## DATA SUPPLIED

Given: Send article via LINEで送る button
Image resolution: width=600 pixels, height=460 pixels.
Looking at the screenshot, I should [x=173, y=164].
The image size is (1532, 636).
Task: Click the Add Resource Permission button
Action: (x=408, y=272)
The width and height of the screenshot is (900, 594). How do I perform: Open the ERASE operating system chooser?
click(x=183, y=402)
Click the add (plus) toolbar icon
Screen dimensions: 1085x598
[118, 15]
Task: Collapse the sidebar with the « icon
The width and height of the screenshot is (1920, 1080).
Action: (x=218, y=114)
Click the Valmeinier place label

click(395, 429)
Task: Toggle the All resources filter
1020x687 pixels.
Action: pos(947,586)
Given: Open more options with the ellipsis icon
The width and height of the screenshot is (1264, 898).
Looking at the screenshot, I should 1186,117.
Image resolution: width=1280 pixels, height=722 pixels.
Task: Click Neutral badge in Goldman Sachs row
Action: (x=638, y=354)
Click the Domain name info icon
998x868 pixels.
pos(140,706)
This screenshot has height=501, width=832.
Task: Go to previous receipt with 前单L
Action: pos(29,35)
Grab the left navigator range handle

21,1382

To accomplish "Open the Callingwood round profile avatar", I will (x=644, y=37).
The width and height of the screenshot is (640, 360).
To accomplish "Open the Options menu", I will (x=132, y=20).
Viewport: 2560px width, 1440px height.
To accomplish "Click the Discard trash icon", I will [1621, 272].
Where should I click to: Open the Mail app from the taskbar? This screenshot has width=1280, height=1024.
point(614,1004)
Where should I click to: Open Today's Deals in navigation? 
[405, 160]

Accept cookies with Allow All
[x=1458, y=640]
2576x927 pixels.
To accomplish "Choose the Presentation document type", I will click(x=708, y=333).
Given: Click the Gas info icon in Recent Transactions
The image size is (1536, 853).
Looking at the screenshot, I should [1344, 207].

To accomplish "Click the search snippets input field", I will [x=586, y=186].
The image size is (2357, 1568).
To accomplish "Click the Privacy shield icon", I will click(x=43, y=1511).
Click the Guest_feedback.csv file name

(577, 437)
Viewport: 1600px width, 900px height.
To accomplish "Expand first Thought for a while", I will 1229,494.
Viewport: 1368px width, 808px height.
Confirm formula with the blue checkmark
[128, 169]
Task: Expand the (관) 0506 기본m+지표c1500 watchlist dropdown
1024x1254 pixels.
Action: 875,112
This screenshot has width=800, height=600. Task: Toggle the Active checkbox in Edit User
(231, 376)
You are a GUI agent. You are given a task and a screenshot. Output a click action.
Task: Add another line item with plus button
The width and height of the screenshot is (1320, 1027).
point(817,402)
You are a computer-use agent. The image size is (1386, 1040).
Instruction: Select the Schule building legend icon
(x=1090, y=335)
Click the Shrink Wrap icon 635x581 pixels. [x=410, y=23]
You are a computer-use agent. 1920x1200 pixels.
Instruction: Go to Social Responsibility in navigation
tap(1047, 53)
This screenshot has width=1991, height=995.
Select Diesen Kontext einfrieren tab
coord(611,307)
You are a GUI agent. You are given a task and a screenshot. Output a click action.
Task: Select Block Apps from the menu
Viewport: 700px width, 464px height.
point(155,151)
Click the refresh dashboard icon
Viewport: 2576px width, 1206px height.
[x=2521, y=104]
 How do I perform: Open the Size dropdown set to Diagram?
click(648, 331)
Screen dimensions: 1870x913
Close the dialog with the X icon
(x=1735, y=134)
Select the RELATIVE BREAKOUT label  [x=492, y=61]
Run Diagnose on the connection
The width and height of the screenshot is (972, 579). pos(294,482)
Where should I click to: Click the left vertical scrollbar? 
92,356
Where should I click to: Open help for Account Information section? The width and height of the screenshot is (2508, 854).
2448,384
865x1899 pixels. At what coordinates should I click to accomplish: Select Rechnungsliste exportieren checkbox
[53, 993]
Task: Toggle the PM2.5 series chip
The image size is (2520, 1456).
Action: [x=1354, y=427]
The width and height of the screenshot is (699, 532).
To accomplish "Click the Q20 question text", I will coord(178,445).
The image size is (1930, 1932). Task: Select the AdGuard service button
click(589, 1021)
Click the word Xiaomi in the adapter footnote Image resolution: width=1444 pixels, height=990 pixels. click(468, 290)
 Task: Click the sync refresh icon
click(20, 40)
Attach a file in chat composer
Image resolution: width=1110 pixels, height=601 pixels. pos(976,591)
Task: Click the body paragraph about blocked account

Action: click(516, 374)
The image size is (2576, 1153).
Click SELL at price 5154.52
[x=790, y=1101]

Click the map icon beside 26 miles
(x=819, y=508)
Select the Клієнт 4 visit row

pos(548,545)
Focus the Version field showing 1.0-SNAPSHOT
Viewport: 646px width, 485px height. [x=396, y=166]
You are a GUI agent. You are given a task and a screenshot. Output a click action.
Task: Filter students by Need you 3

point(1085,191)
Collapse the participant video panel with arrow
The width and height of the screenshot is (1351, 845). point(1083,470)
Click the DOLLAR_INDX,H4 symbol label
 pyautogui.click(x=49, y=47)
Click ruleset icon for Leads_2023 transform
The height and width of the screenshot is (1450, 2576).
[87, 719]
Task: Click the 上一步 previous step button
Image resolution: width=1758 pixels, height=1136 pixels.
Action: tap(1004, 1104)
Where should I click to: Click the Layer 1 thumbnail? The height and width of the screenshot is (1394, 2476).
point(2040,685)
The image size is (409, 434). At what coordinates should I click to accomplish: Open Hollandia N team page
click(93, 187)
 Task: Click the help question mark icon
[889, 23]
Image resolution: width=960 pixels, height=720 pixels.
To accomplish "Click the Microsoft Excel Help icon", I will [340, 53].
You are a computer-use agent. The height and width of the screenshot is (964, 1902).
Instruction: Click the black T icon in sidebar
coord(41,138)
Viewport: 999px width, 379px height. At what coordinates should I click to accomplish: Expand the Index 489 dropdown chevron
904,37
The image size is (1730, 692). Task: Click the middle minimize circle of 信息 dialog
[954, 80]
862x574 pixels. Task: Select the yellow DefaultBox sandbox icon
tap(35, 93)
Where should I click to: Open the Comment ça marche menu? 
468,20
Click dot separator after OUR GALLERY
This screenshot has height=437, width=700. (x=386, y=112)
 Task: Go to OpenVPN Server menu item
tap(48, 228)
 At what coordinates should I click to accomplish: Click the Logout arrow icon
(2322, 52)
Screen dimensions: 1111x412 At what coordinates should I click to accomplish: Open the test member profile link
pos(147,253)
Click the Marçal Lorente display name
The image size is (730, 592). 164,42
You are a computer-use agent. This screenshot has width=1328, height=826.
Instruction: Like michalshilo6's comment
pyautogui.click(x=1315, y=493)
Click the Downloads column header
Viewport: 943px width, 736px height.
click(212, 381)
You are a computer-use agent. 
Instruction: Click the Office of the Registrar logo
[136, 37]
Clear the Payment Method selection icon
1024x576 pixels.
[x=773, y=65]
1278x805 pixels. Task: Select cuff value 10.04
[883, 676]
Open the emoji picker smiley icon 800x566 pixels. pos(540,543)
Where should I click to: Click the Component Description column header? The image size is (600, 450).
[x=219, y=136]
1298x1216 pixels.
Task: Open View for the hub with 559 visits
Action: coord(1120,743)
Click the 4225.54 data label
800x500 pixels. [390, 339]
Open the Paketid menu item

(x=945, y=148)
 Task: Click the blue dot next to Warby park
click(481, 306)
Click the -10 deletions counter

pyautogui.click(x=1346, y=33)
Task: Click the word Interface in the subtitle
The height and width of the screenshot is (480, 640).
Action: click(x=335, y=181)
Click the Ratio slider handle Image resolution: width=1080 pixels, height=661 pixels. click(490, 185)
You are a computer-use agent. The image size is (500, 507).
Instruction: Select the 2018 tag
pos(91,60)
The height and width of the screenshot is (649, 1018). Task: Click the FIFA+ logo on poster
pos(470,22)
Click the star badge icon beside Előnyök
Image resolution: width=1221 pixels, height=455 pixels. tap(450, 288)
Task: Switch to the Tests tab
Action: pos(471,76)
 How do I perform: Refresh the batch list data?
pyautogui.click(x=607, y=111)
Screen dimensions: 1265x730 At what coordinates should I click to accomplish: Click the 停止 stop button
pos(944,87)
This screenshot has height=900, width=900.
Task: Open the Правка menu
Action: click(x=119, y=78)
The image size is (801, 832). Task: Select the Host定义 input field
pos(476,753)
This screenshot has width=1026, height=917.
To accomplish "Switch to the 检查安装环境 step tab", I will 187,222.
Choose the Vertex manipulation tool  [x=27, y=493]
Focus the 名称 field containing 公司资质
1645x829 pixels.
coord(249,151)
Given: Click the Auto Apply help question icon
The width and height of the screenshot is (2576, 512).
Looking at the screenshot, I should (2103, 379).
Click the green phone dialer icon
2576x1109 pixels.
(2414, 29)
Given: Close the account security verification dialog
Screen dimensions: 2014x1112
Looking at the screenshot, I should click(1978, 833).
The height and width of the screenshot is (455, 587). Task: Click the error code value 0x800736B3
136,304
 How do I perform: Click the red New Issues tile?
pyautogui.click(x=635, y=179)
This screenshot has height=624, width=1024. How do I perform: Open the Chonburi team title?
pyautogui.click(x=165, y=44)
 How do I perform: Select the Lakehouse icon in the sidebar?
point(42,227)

## WHAT YOU SHOULD DO
Reproduce, character for character, the part of the records above that opens with the line containing "Accept cookies with Allow All" and closes with the line containing "click(648, 331)", both of those lines included.

## RESPONSE
Accept cookies with Allow All
[x=1458, y=640]
2576x927 pixels.
To accomplish "Choose the Presentation document type", I will click(x=708, y=333).
Given: Click the Gas info icon in Recent Transactions
The image size is (1536, 853).
Looking at the screenshot, I should [1344, 207].

To accomplish "Click the search snippets input field", I will [x=586, y=186].
The image size is (2357, 1568).
To accomplish "Click the Privacy shield icon", I will click(x=43, y=1511).
Click the Guest_feedback.csv file name

(577, 437)
Viewport: 1600px width, 900px height.
To accomplish "Expand first Thought for a while", I will 1229,494.
Viewport: 1368px width, 808px height.
Confirm formula with the blue checkmark
[128, 169]
Task: Expand the (관) 0506 기본m+지표c1500 watchlist dropdown
1024x1254 pixels.
Action: 875,112
This screenshot has width=800, height=600. Task: Toggle the Active checkbox in Edit User
(231, 376)
You are a GUI agent. You are given a task and a screenshot. Output a click action.
Task: Add another line item with plus button
The width and height of the screenshot is (1320, 1027).
point(817,402)
You are a computer-use agent. The image size is (1386, 1040).
Instruction: Select the Schule building legend icon
(x=1090, y=335)
Click the Shrink Wrap icon 635x581 pixels. [x=410, y=23]
You are a computer-use agent. 1920x1200 pixels.
Instruction: Go to Social Responsibility in navigation
tap(1047, 53)
This screenshot has width=1991, height=995.
Select Diesen Kontext einfrieren tab
coord(611,307)
You are a GUI agent. You are given a task and a screenshot. Output a click action.
Task: Select Block Apps from the menu
Viewport: 700px width, 464px height.
point(155,151)
Click the refresh dashboard icon
Viewport: 2576px width, 1206px height.
[x=2521, y=104]
 How do I perform: Open the Size dropdown set to Diagram?
click(648, 331)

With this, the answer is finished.